A very weird place, must different from Vermont. She has come a long way and it was great to see her again for a few hours and talk rubbish. It was good to meet her housemate Matt and catch up with her Friend Chris again when he arrived there later on. I would make the trip home and await the game in the morning feeling the physical strain of the night before but all in all really glad with what I had achieved and done with my two days to end the working week.
Day 244 & Day 445: Yeah the past two days have had a lot of negatives I will not lie training last night was tough on me mentally and made me ask some questions about what I am doing at my current football club. When all passion for the sport is gone and you cop a fair bit of - and I will use this word strongly - harassment you have to access somethings.
That aside my girlfriend came over and visited me. She was one of two people that realised the effect it had on me and how much this season in general has worn me down mentally already. Still with conviction I know what I have to do and I know the timeframe of when I have to do these things, but now it all depends on when and if certain things get worse down there. It truly has become a breakdown between a few parties and it sucks to have this happen but for now its about me moving forward even though I know things are going to get worse before they get better. That much I know is true - there is no other alternative.
I had a long night and overslept into Wednesday with my cold returning. The day was wasted already I had woken up at one in the afternoon but I did manage to watch the last quarter of the massive win by the Spurs against the Heat.
I played in my 52nd loss in a row, and to be honest I believe my next sporting win will not be coming in 2013 unless something amazing happens. I have had my opportunities but that is life. I am a confidence player. I mean that in the sense that NOTHING makes me play as shit than when a teammate or a coach puts me down and attempts to belittle me. Team sports are not about that, and while it is disappointing that football was looking as my only option to claim a win I can’t see us winning the way our attitude is now because if it happens to me I have no doubt it happens to others on our side we are all human. Maybe Basketball will give me a win? I really don’t know. It is more of an open ended question than a statement with a sense of fulfilment at some point in the future no matter how distant it may be.

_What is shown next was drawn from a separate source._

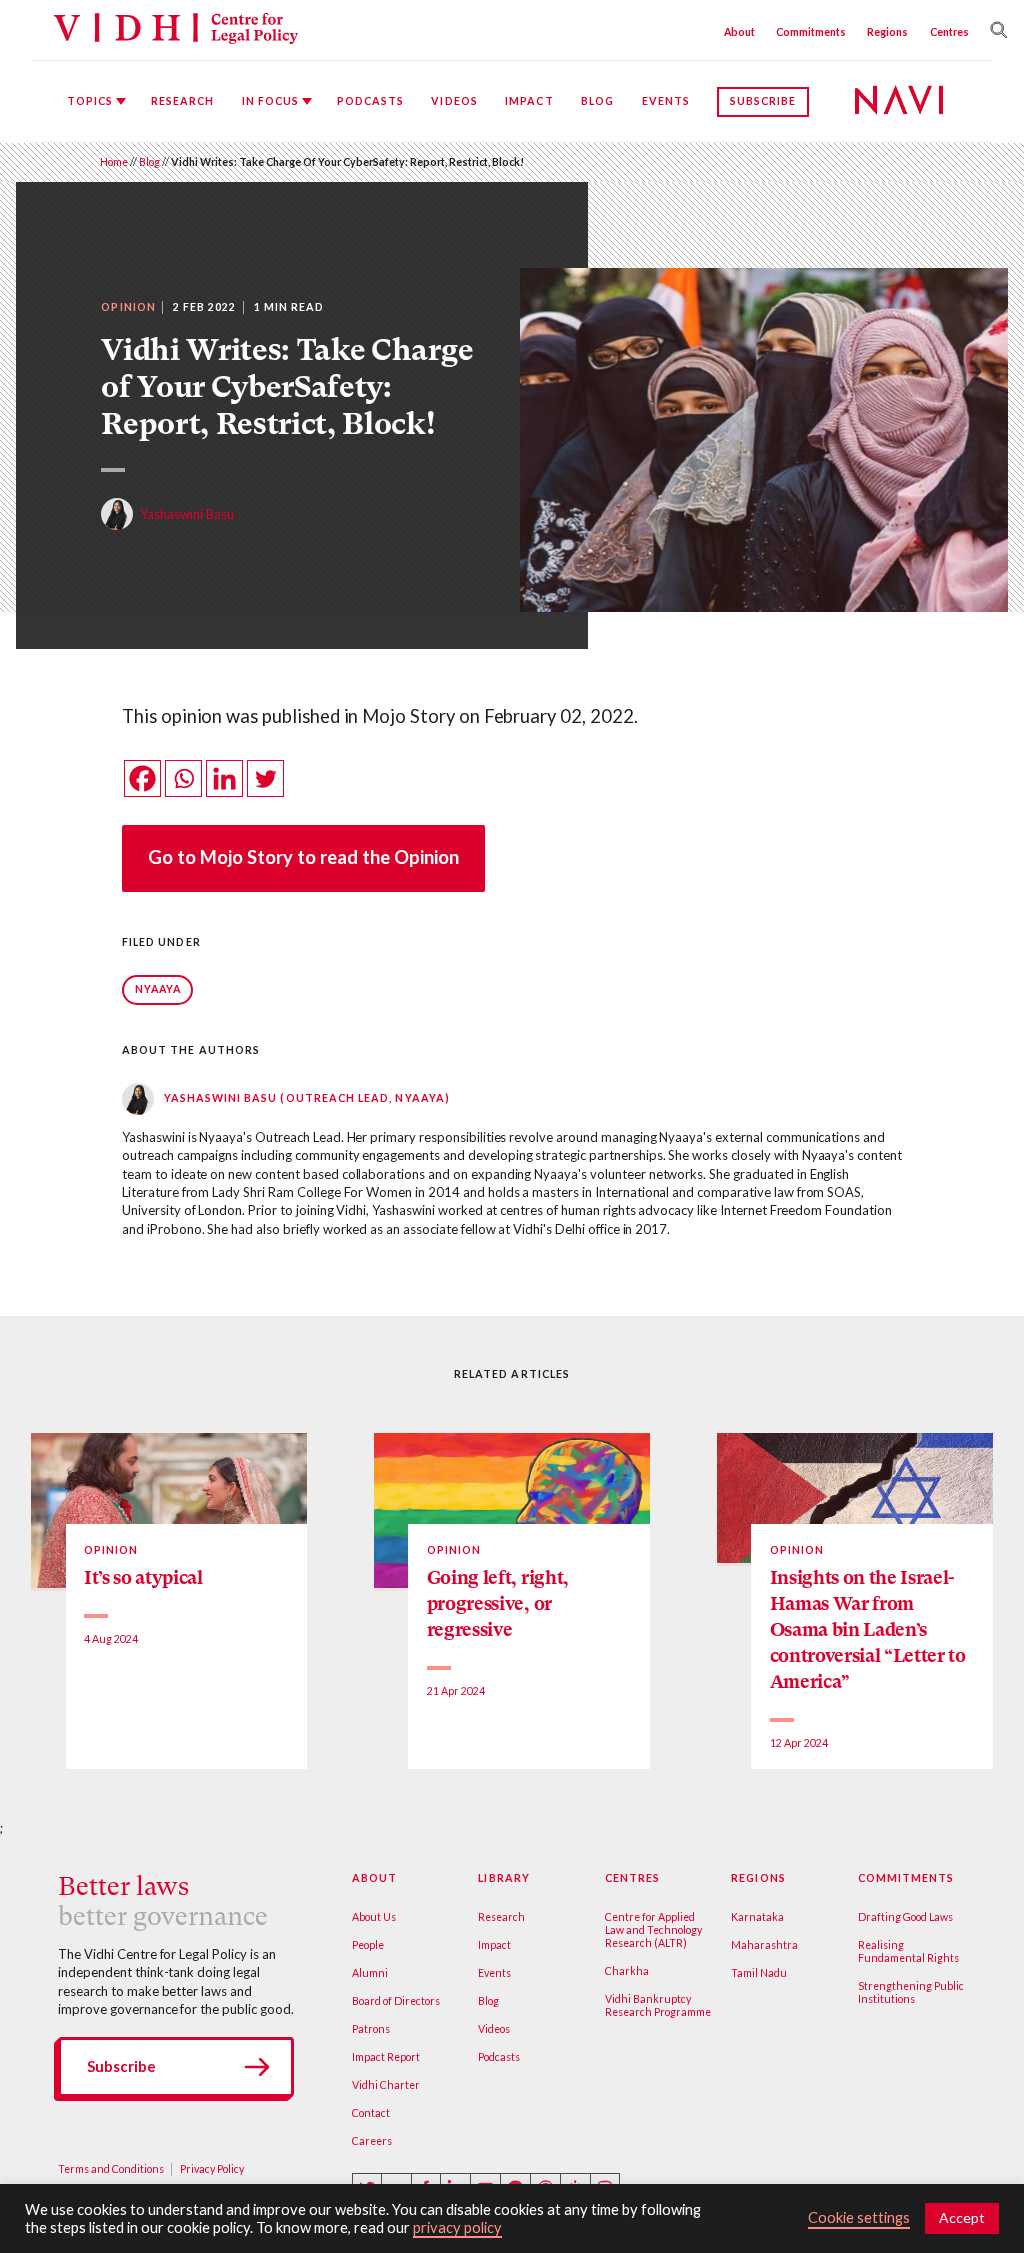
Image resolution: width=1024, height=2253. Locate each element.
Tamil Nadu (759, 1973)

I ended the duo of down days listening to this. The music from Majora’s Mask always provokes something inside me. It may be happiness or a sense of sadness but it takes me back to a time not to long ago at all. They were good times, and I tend to forget that period of my past when I look back in time in retrospective.
It’s amazing how the small things seem to matter the most, and the period I got to play through one last N64 adventure in the timeframe of my gateway into adulthood opening overnight I stayed up at my girlfriend’s after she went to sleep until about 3 in the morning was just magical and I will never forget it and how happy it makes me thinking back while listening to the music of the game which is really some of the best ever in my opinion.
I’m almost at the end of the two hours of music and have been doing a bit of University work along with playing some Pokemon very early this morning. It is almost 2.30 so I should look into going to bed soon and get ready for another training session tomorrow and see if I have anything left in the bottom of the tank.
“By no way should you grow impatient. Impatience brings uneasiness and distracts the heart”.